In full and without change, repeat the records shown below.

(Records from a data source)
━━━
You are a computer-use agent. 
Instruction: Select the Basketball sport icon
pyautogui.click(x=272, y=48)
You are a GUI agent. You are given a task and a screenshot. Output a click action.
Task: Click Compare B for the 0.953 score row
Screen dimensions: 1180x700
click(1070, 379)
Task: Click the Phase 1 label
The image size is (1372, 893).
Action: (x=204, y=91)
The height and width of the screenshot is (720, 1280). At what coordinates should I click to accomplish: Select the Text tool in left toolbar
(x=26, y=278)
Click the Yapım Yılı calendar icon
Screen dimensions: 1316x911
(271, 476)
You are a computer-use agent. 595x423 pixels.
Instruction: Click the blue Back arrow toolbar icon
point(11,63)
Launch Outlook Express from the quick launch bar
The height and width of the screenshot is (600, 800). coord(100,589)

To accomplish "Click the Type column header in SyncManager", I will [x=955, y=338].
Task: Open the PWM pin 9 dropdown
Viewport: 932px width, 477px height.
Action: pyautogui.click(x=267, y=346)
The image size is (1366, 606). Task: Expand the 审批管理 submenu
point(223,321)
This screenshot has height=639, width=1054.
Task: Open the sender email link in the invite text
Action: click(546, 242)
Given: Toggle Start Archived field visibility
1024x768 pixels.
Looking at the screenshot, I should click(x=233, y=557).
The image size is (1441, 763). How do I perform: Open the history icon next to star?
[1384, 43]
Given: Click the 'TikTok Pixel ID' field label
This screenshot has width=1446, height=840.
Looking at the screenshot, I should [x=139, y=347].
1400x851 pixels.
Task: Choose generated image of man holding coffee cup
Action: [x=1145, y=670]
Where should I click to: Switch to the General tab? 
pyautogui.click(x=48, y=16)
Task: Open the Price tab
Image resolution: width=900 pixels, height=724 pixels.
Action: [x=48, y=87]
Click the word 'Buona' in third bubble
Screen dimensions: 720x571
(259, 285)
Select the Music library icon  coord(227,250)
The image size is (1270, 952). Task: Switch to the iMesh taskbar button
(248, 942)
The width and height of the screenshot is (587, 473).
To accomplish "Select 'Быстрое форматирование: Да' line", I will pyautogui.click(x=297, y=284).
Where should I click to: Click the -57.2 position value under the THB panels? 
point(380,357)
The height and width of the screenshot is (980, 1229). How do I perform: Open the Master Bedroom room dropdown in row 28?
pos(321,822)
━━━
__THE ANSWER__
You are a computer-use agent. 
Instruction: Select the Basketball sport icon
pyautogui.click(x=272, y=48)
You are a GUI agent. You are given a task and a screenshot. Output a click action.
Task: Click Compare B for the 0.953 score row
Screen dimensions: 1180x700
click(1070, 379)
Task: Click the Phase 1 label
The image size is (1372, 893).
Action: (x=204, y=91)
The height and width of the screenshot is (720, 1280). At what coordinates should I click to accomplish: Select the Text tool in left toolbar
(x=26, y=278)
Click the Yapım Yılı calendar icon
Screen dimensions: 1316x911
(271, 476)
You are a computer-use agent. 595x423 pixels.
Instruction: Click the blue Back arrow toolbar icon
point(11,63)
Launch Outlook Express from the quick launch bar
The height and width of the screenshot is (600, 800). coord(100,589)

To accomplish "Click the Type column header in SyncManager", I will [x=955, y=338].
Task: Open the PWM pin 9 dropdown
Viewport: 932px width, 477px height.
Action: pyautogui.click(x=267, y=346)
The image size is (1366, 606). Task: Expand the 审批管理 submenu
point(223,321)
This screenshot has height=639, width=1054.
Task: Open the sender email link in the invite text
Action: click(546, 242)
Given: Toggle Start Archived field visibility
1024x768 pixels.
Looking at the screenshot, I should click(x=233, y=557).
The image size is (1441, 763). How do I perform: Open the history icon next to star?
[1384, 43]
Given: Click the 'TikTok Pixel ID' field label
This screenshot has width=1446, height=840.
Looking at the screenshot, I should [x=139, y=347].
1400x851 pixels.
Task: Choose generated image of man holding coffee cup
Action: [x=1145, y=670]
Where should I click to: Switch to the General tab? 
pyautogui.click(x=48, y=16)
Task: Open the Price tab
Image resolution: width=900 pixels, height=724 pixels.
Action: [x=48, y=87]
Click the word 'Buona' in third bubble
Screen dimensions: 720x571
(259, 285)
Select the Music library icon  coord(227,250)
The image size is (1270, 952). Task: Switch to the iMesh taskbar button
(248, 942)
The width and height of the screenshot is (587, 473).
To accomplish "Select 'Быстрое форматирование: Да' line", I will pyautogui.click(x=297, y=284).
Where should I click to: Click the -57.2 position value under the THB panels? 
point(380,357)
The height and width of the screenshot is (980, 1229). How do I perform: Open the Master Bedroom room dropdown in row 28?
pos(321,822)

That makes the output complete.